### Information shown

____

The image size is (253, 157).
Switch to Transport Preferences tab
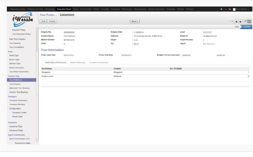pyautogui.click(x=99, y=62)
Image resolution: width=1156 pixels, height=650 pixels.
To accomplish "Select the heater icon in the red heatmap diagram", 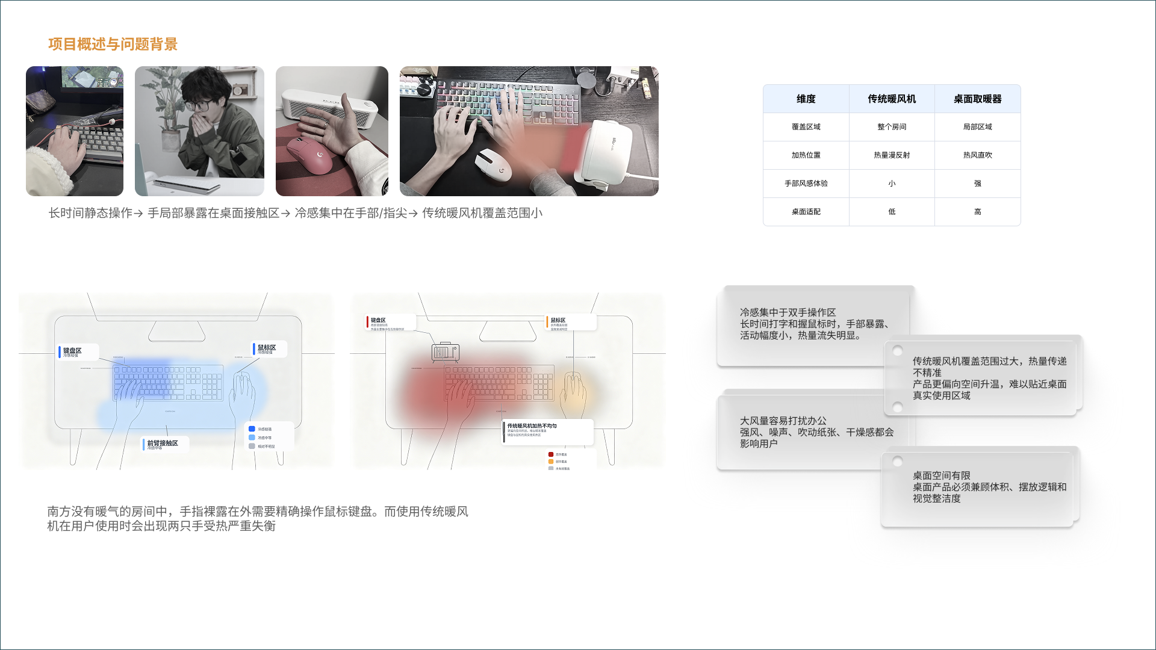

____

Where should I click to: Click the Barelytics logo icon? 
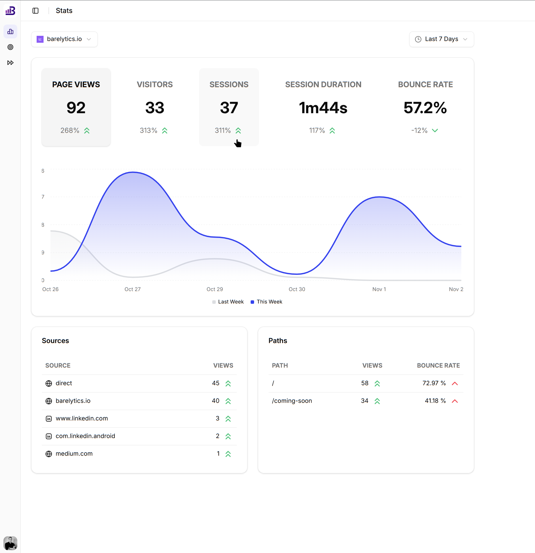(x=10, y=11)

____

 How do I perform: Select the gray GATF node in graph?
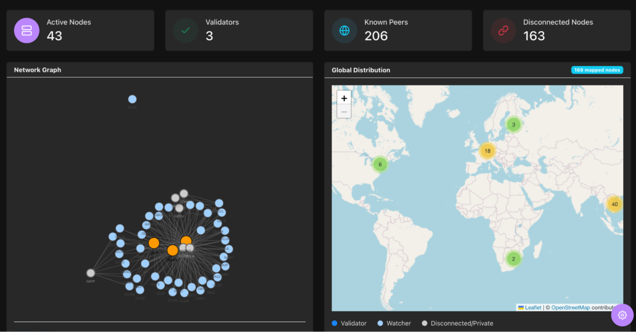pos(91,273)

____

### Given instruction
Please rescale the rows starting with the line that contains "How do I perform: Select" and going on through the line that contains "pos(91,273)", writing them out again with the requests included and every answer coordinate multiplied by 1.45 and rounded to whole numbers, halves up. Leave the pictures out.

### Complete answer
 How do I perform: Select the gray GATF node in graph?
pos(132,396)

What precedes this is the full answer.